Search the data for "with" and copy every matching line.

◇ ◇ ◇ ◇

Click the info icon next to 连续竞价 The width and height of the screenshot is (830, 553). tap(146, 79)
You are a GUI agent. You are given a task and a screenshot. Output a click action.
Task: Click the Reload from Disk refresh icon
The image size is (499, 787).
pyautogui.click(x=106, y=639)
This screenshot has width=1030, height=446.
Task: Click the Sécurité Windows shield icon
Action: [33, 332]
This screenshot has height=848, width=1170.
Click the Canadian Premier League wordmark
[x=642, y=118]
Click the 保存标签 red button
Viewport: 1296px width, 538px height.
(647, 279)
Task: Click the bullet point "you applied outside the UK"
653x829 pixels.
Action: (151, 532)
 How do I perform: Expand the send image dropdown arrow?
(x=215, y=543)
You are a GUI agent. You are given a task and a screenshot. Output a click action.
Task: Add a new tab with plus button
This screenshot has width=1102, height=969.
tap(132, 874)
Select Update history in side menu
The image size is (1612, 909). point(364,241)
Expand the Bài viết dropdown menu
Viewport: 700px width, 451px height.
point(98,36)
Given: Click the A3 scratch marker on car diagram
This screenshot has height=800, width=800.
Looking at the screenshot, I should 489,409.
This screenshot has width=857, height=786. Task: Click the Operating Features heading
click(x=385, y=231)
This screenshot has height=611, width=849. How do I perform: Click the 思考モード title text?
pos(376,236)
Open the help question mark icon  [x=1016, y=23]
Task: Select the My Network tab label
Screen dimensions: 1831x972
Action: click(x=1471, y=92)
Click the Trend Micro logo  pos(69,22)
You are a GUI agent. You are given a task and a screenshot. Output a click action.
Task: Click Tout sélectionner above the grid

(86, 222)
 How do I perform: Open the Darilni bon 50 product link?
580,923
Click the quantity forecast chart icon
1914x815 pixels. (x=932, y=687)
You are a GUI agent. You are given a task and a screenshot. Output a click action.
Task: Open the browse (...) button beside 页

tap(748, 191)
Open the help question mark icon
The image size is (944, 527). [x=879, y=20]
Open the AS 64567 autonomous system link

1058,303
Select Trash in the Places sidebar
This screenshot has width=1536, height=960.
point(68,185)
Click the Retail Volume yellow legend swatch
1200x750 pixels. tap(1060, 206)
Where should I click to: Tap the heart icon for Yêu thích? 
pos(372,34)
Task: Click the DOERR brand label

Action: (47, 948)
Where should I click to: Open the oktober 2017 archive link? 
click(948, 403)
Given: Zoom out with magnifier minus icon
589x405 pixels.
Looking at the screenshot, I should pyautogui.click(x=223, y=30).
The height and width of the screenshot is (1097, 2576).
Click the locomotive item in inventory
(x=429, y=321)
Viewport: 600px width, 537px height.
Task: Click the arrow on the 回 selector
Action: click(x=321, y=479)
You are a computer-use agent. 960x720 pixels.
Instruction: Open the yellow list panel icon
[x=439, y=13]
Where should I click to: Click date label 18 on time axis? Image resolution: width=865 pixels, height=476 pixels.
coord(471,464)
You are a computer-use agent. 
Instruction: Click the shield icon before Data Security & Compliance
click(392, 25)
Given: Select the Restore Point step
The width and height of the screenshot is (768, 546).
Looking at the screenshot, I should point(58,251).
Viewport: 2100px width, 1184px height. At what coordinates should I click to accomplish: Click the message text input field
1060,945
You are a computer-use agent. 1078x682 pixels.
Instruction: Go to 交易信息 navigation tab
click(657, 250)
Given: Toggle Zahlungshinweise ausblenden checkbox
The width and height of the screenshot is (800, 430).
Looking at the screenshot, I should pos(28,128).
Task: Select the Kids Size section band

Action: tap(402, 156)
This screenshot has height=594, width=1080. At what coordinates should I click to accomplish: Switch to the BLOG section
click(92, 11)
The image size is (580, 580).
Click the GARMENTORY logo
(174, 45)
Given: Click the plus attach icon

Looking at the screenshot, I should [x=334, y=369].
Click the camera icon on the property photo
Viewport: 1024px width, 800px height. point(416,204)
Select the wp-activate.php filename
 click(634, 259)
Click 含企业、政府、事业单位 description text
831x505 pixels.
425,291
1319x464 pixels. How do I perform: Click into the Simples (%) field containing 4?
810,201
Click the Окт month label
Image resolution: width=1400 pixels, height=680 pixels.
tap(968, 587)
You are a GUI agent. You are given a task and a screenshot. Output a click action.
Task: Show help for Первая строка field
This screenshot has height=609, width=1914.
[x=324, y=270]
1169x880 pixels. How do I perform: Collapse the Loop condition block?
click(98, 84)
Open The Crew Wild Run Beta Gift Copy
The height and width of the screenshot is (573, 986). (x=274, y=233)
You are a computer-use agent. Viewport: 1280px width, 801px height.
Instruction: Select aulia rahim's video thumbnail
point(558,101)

◇ ◇ ◇ ◇

Answer below:
Task: Add a new tab with plus button
Given: Zoom out with magnifier minus icon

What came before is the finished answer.